Tanto el padre, como el maestro, como la patria, transmiten una herencia. Su acción
es seminal. Las grandes figuras, los grandes aportes de la historia, sea en el
orden cultural como en el orden político, pertenecen a todas las épocas, no
envejecen con el tiempo.
Pues
bien, algo parecido sucede en la Iglesia cuando transmite de generación en
generación la doctrina heredada del Señor. Su herencia no se avejenta con el
correr de la historia. Más aún, tal herencia está en el origen de todas sus
manifestaciones de vitalidad a lo largo de los siglos.
No
hay, pues, contradicción alguna entre progreso y tradición. Como enseña muy
bien Michele Federico Sciacca "tener el sentido de la tradición, no
significa retornar al comienzo, a lo 'primitivo', sino sentir todo el pasado
presente en la presencia 'originaria' del ser y, ya que el ser es infinito,
sentirlo proyectado hacia infinitas posibilidades futuras" ("Gli
arieti contro la verticale"). El progreso se parece en algo a la cultura.
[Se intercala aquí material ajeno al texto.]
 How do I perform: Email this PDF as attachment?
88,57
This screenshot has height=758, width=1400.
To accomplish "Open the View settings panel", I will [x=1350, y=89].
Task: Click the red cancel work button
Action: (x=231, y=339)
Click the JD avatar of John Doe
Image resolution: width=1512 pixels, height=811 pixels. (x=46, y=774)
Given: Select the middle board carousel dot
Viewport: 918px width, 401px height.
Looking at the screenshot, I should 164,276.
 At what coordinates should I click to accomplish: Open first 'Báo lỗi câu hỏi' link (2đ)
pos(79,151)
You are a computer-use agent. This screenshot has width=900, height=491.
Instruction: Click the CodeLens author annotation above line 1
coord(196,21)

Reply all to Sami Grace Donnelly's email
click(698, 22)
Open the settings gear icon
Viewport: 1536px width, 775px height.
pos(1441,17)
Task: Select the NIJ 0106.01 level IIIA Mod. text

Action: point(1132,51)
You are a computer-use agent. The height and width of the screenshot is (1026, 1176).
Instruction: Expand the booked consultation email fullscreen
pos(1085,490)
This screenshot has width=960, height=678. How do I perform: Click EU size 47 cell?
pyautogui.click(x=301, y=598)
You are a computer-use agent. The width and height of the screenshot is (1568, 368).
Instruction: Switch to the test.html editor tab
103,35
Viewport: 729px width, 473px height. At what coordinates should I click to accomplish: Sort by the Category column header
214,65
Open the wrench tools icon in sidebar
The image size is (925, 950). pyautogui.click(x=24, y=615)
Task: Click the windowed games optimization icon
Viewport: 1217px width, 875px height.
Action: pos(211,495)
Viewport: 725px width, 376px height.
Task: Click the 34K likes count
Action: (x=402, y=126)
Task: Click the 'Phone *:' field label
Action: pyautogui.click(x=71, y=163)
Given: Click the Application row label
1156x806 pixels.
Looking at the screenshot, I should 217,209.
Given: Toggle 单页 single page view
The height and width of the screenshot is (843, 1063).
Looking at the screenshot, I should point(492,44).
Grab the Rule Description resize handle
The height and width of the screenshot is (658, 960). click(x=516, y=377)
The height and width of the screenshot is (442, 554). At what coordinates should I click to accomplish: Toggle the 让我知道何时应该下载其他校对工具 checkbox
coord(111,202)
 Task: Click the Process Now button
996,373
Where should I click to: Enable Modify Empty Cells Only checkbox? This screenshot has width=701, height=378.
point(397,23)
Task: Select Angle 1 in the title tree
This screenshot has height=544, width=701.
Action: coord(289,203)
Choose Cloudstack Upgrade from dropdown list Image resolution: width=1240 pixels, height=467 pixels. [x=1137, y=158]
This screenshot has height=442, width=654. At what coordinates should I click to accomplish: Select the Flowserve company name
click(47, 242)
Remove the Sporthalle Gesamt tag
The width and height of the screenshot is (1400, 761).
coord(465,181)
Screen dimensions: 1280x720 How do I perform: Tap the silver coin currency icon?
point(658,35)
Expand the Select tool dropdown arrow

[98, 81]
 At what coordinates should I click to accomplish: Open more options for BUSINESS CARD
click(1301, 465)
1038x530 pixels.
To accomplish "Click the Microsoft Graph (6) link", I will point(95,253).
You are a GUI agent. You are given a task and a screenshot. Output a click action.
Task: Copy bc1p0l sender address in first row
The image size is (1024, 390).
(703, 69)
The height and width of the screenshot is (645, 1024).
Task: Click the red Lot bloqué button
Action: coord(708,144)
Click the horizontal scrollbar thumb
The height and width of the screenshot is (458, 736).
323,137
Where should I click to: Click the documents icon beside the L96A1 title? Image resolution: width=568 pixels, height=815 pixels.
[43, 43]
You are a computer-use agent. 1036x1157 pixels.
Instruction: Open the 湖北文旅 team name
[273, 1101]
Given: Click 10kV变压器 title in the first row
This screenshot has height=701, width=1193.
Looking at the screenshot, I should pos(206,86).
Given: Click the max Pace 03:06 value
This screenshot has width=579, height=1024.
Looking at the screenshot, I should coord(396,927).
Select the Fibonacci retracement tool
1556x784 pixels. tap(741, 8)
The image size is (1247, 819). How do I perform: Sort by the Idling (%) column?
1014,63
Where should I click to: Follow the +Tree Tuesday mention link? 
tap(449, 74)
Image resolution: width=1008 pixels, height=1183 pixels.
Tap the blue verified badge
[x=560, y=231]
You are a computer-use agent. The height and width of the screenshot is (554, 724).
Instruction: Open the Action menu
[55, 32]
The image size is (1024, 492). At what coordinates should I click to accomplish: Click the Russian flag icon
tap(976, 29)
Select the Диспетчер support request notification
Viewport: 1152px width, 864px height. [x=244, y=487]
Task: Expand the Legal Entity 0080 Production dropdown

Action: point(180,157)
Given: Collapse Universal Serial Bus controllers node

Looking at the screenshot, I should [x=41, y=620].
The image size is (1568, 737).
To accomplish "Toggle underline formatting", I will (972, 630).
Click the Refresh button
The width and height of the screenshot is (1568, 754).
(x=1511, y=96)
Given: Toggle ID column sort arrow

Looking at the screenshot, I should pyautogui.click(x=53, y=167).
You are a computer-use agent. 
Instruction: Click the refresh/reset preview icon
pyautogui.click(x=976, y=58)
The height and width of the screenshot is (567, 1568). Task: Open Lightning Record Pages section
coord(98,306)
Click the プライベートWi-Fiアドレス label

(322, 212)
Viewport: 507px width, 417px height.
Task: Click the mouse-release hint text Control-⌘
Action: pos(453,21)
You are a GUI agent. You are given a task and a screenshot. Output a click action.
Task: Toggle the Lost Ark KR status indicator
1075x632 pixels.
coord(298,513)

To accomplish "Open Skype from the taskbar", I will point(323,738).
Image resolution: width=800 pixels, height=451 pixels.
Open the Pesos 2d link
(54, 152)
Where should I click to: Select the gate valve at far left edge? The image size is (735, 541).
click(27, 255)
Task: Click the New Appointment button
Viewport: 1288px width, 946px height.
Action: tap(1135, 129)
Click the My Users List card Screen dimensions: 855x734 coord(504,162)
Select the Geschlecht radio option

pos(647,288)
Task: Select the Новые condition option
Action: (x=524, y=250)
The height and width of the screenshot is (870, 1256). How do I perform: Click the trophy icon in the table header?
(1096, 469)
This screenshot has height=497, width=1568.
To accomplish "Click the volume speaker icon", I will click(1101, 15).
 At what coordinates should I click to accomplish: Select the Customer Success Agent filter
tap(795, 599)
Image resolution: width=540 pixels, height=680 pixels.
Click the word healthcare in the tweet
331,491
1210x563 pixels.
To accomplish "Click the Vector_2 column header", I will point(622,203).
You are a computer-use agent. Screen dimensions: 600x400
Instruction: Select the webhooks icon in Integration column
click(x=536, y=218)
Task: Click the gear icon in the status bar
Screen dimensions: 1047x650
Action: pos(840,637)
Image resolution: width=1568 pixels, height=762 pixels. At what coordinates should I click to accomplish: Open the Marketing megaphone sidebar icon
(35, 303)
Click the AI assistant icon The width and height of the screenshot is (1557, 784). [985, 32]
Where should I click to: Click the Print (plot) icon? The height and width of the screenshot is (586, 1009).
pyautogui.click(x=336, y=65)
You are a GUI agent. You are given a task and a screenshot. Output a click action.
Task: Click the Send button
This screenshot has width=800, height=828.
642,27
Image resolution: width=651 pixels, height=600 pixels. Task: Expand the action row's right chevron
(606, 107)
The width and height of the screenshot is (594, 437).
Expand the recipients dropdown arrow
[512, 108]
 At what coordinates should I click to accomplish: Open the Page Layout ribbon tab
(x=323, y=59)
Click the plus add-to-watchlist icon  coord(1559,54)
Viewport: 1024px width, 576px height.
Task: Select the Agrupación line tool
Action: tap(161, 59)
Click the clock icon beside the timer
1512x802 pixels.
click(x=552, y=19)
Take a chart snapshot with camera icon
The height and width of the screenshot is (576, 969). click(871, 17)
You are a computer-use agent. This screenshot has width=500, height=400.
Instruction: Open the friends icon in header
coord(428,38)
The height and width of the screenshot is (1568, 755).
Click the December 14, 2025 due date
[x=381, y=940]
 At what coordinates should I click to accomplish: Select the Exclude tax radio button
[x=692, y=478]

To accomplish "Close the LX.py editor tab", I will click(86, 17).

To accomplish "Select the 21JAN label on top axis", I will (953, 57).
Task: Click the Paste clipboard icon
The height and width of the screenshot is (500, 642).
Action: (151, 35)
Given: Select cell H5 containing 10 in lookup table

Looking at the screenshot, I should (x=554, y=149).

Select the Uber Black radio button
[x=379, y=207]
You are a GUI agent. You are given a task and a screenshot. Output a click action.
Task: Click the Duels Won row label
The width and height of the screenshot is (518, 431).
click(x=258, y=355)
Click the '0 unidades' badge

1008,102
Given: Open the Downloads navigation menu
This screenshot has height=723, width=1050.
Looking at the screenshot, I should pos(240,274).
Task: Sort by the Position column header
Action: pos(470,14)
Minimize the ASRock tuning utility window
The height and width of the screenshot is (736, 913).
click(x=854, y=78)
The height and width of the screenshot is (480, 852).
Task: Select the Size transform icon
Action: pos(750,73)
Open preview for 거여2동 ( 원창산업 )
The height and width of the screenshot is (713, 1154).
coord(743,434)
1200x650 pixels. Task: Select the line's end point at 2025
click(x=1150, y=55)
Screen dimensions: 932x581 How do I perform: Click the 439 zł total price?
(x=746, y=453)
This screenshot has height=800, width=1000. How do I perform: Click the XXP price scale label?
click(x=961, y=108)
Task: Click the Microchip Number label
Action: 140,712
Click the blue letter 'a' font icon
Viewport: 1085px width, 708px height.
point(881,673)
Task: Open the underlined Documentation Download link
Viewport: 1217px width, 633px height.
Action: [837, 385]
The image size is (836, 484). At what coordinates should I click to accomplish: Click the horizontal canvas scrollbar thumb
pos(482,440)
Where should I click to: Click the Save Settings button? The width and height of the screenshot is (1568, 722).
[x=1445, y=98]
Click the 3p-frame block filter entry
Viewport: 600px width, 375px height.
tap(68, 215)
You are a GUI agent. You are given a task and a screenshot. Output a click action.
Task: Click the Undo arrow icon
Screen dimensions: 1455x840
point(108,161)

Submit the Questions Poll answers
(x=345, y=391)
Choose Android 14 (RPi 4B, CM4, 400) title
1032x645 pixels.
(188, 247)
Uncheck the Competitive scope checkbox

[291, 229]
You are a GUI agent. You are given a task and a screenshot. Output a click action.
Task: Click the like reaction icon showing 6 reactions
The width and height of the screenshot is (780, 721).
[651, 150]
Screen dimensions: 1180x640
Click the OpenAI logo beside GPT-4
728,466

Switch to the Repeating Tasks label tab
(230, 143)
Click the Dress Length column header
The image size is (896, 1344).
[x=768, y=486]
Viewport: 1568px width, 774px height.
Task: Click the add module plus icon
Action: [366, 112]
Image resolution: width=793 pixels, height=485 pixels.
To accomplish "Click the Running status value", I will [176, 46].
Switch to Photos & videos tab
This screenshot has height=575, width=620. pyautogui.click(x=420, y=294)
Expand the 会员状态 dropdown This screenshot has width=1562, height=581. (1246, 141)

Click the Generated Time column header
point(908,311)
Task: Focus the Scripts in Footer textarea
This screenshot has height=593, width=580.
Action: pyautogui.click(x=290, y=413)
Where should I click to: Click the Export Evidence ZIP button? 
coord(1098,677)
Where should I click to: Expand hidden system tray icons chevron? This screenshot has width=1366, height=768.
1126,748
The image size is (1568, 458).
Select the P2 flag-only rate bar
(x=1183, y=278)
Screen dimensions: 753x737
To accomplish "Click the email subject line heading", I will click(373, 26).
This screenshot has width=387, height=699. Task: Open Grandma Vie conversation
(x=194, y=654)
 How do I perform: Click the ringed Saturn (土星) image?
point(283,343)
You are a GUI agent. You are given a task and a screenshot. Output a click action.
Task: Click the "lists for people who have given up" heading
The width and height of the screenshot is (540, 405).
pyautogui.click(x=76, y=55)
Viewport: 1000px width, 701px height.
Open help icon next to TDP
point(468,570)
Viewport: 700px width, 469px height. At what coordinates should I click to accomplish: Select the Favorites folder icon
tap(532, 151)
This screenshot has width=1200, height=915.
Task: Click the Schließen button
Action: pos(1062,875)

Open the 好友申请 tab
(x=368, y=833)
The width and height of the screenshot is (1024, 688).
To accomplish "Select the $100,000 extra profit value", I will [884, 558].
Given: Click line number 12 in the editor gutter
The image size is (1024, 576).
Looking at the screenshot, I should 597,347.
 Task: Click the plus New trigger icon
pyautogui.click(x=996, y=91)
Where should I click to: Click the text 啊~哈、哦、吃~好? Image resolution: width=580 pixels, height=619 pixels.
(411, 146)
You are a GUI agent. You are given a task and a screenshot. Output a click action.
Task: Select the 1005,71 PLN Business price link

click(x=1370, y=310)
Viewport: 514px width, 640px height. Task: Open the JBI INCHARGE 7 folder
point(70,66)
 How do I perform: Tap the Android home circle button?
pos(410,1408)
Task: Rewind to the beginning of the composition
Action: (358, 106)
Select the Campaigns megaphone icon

Es algo que brota de un cultivo.
Sólo
es capaz de dar fruto el que aprende a germinar en el surco de las generaciones.
Lo
que proviene de la verdadera tradición nunca podrá quedar "superado",
como hoy se dice con tanta frecuencia. Y con tanta injusticia. Ya que esta
palabra pertenece más bien al terreno de la mecánica: un auto puede
"superar" a otro auto en velocidad. En general, el mejor motor es
forzosamente el último. Pero tal categoría no se adecua al mundo moral, al
mundo de la verdad. Nunca Aristóteles podrá quedar "superado" en
alguna de sus afirmaciones filosóficas. O estaba en el error o estará siempre
vigente. En materia de verdad no hay antes y después.
Así,
pues, nos negamos a ser ubicados en uno de los términos de esta drástica
alternativa: ser "conservador" o "progresista". Pertenece a
la naturaleza misma de la fe católica la adhesión a una revelación divina que
no cambia ni puede cambiar. En este ámbito, ser tradicionalista es un elemento
esencial de la respuesta que debemos a Dios que se nos revela. Así como en
relación al magisterio infalible de la Iglesia hay que ser
"conservador". En cambio no se puede ser "progresista" en
lo que atañe a la fe católica. Sería una contradicción en los términos. Pero se
puede y se debe "progresar" en el perfeccionamiento de los métodos
apostólicos, así como en la vida interior, con la ayuda de Dios.
Se
advierte cómo la tal disyuntiva no hace a la esencia del cristianismo. A lo más
podría tener alguna vigencia en los elementos periféricos de nuestra religión.
En materia de fe y de magisterio infalible no es lícito admitir posibilidad
alguna de cambio, fuera de aquello que el Cardenal Newman llamó
"development", que sería la formulación explícita de lo que ya se
encuentra presente en la fe de los Apóstoles, o que se sigue necesariamente de
esa fe.
Por
lo tanto, ni "abierto" ni "cerrado", ni
"preconciliar" ni "postconciliar", ni
"conservador" ni "progresista".
El uso frecuente de
esta viciada nomenclatura ha tenido un efecto desvastador, el introducir la
dialéctica en el se-no de la Iglesia. Por razones prácticas podrá ser tolerable
valerse de ella en alguna ocasión pero con el convencimiento interno de su
carácter inevitablemente relativo. Son etiquetas peligrosas que obligan a veces
a tomar falso partido. El único Nombre sea Jesucristo y la fidelidad a la
Iglesia de siempre. Esto es lo esencial. Lo demás son falacias.